DNA evidence was linked to a Pontiac native currently serving time for his involvement in a similar crime.

June 6, 2017

Testimony began Thursday in a 1994 homicide-criminal sexual conduct case, brought to trial in Oakland County Circuit Court after DNA evidence was linked to a Pontiac native currently serving time for his involvement in a similar crime.

Brandon Kynard Gohagen, 45, is charged in the murder and rape of Rosalia Brantley of Pontiac, whose beaten and stabbed body was found in Pontiac's Hawthorne Park in August 1994. For decades it was a cold case, but DNA profiling technology that wasn't available in the 1990s ultimately tied Gohagen to the killing, according to prosecutors.

In her opening statement, assistant prosecutor Kelly Collins told the jury that "time and technology have all began to catch up with (Gohagen)...the time has come for him to answer for his actions and his crimes."

Gohagen has denied knowing Brantley, but others have said the two were friends, according to investigators.

Brantley was a 22-year-old mother of one when she died, the victim of blunt force trauma and multiple stab wounds. Her nude body was mutilated and bound, wrapped in a curtain when discovered at the park on Aug. 29, 1994. Investigators say Dohagen's DNA was found in Brantley's vaginal area and under her fingernails.

Defense attorney Michael McCarthy, in his opening statement, said evidence of sexual contact with Brantley doesn't mean Dohagen killed her. "It's not necessarily part of the same transaction," he said.

McCarthy also said Dohagen "has been looking forward to this day...eager to have (jurors) scrutinize the evidence."

The first witness to take the stand, Romona Sellers, described Brantley as her best friend and said she babysat for her the evening of Aug. 27, 1994 while Brantley went to a party and later a Pontiac nightclub with friends.
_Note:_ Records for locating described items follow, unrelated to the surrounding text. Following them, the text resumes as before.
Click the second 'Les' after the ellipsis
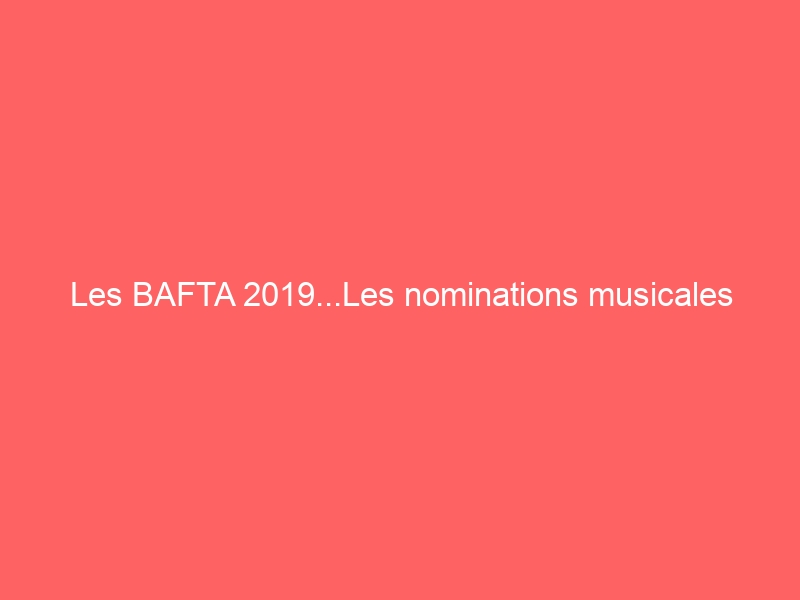Image resolution: width=800 pixels, height=600 pixels. pyautogui.click(x=368, y=296)
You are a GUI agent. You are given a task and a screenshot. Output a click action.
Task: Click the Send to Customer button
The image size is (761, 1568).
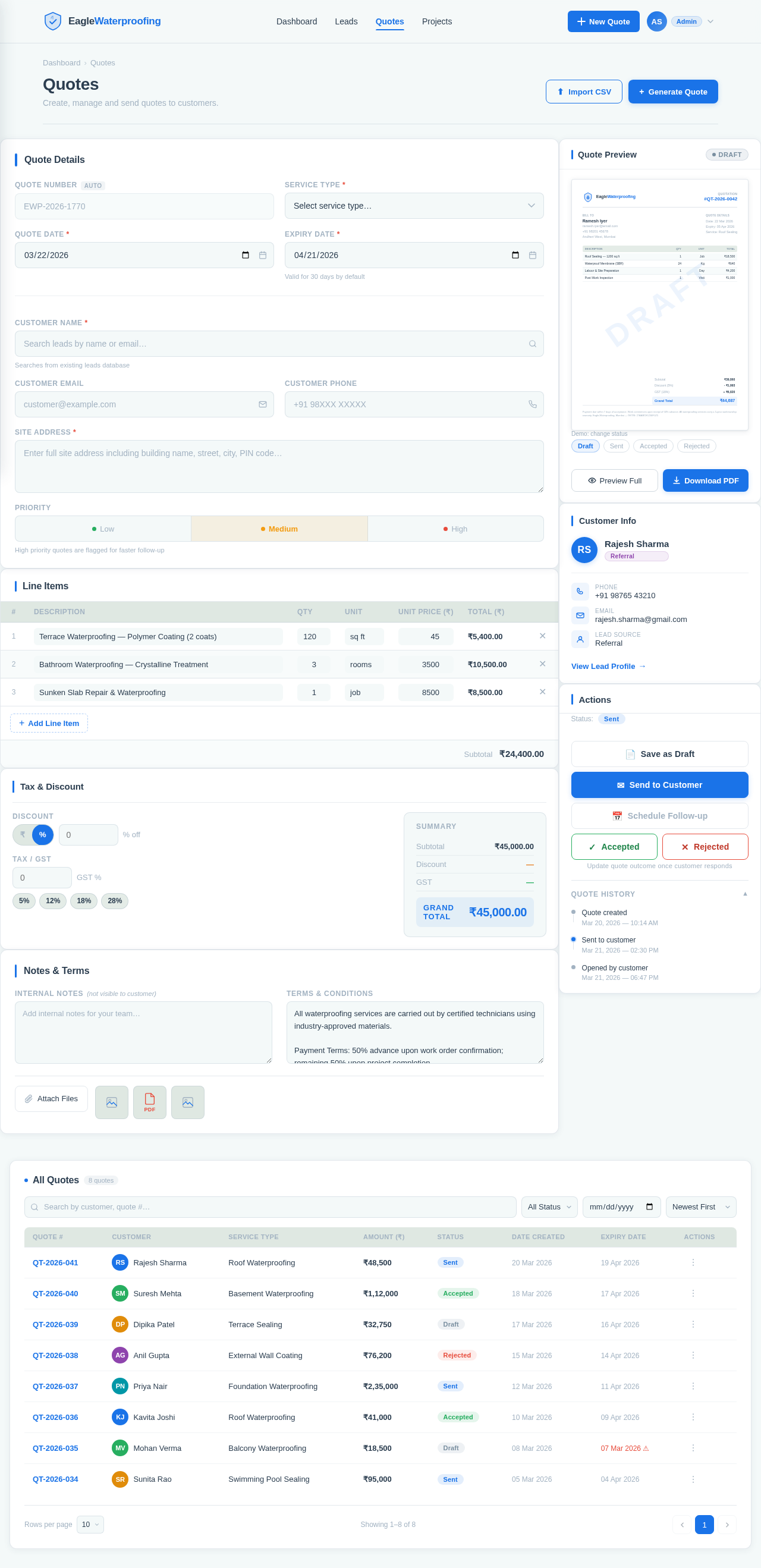pos(659,785)
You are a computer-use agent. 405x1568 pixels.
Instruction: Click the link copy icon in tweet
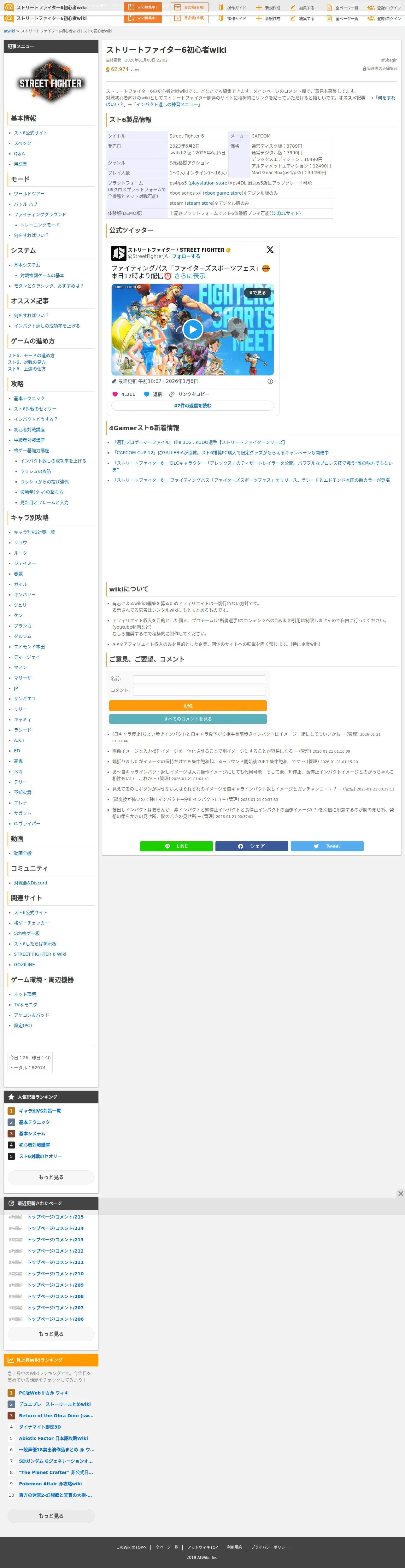172,394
Concerned when Brantley didn't return home with the others, Sellers said she paged her and was called back after 2 a.m.

Sellers testified that Brantley told her she was calling from a phone booth on Perry Street in Pontiac, and when she asked "What are you fixing to do?" Brantley mumbled "Whatever they want me to do." Troubled by the way Brantley was speaking, Sellers testified that she arranged to have someone pick her up but that person was unable to locate her.

In cross examination, McCarthy read from what he said was a 1995 police report with statements from Sellers in which she told investigators that she recognized the drape Brantley's body was wrapped in as coming from Brantley's mother's house, where Brantley lived.

Sellers testified that she doesn't remember making that statement.

"The officer who wrote that down just made it up...you're testifying under oath that you never ID'd that curtain?" McCarthy asked.

The trial continues Friday before Oakland Circuit Judge Hala Jarbou.